Exercise requirements:
a. Reproduce the passage of the Uber forum thread starting at "Really? More details" and ending at "or phone number.".
b. In the Uber forum thread, what exploit does Cableguynoe say drivers used to be able to take advantage of?

Text passage:
_ _ _

For the obsessive, I encourage you to continue to post. Again. And again. And again.

For those who worry Uber is out to get them, have no fear. We know who you are and our representatives will visit you shortly.


----------



## TwoFiddyMile (Mar 13, 2015)

Karen Stein said:


> Some guidance for those who worry too much about things like this forum:
> 
> For the obsessive, I encourage you to continue to post. Again. And again. And again.
> 
> For those who worry Uber is out to get them, have no fear. We know who you are and our representatives will visit you shortly.


Deplorable, playing with the minds of mentally ill people like that.


----------



## Cableguynoe (Feb 14, 2017)

Mears Troll Number 4 said:


> I have been completely deactivated off uber so i really don't care anymore.


Really? More details please



PepeLePiu said:


> Lol, not really, but if you login from the same computer or phone to check your earning etc. they got access to your IP address and is the same as posting your home address or phone number.
> 
> .[/USER]


I do believe they monitor this site. They would want to know what is being said, what's working, what isn't, etc. Many companies do this.
Also maybe theres some exploit that drivers are taking advantage of that they can fix. Like when you used to be able to see pax destination from waybill.

I don't, however, believe that they track us individually. Not saying they can't. But why would they?
We're not important enough. Having unhappy employees (contractors) is not new for any company.
Even if I say that I did something crazy, something Uber would deactivate me for, what if I'm lying just to impress you guys and get some likes? It's not worth their time.


----------



## UberKevPA (May 14, 2016)

They monitor, they read, they know what we say and think. They know we have the most contact with the pax and we have years and years of collective experience. We have ideas for how to improve Uber and make it better for everyone involved, not just drivers. (And yes, there are some douchbags here.)

_ _ _

Data shown:
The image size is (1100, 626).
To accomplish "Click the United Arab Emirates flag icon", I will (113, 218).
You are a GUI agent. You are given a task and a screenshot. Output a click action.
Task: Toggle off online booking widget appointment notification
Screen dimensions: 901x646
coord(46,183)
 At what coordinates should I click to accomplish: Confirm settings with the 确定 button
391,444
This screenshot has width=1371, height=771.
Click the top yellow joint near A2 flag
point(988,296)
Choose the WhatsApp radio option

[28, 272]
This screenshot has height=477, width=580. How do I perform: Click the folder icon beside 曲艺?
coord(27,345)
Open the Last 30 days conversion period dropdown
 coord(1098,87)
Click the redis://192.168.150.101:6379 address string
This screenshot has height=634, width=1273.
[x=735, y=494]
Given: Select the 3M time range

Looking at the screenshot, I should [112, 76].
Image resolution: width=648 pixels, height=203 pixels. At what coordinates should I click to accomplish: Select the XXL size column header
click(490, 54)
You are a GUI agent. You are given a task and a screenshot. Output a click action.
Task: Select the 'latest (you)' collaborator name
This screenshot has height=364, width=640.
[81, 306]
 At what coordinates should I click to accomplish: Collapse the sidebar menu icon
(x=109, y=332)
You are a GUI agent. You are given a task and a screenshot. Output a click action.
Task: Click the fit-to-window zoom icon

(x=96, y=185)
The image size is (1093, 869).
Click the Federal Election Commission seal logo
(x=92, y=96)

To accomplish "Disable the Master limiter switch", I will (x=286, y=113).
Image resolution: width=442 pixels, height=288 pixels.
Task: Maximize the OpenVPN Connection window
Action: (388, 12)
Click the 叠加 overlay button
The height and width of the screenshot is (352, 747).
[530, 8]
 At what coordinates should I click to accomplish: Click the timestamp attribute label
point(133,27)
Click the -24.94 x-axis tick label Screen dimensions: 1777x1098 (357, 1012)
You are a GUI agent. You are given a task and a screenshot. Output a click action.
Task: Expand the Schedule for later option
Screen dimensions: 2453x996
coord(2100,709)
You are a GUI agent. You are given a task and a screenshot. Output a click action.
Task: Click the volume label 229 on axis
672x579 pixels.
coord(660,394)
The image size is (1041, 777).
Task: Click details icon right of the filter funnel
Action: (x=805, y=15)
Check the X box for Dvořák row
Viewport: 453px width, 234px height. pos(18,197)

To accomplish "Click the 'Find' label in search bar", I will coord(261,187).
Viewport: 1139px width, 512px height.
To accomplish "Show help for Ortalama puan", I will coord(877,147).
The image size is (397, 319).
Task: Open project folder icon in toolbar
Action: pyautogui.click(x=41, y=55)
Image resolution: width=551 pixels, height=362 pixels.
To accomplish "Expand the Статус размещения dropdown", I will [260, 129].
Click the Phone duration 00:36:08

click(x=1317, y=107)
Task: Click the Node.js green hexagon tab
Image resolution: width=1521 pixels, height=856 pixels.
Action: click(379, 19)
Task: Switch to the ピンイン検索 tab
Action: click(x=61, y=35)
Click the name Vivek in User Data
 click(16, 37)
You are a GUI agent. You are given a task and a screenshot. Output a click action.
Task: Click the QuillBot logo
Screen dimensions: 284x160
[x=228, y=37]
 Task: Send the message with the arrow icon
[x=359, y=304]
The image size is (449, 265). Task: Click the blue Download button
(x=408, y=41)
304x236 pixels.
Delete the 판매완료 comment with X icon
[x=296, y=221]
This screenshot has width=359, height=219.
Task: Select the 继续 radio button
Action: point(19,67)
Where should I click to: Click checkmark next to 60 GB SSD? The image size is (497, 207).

_ _ _

Answers:
a.
Really? More details please



PepeLePiu said:


> Lol, not really, but if you login from the same computer or phone to check your earning etc. they got access to your IP address and is the same as posting your home address or phone number.

b. Seeing the pax destination from the waybill.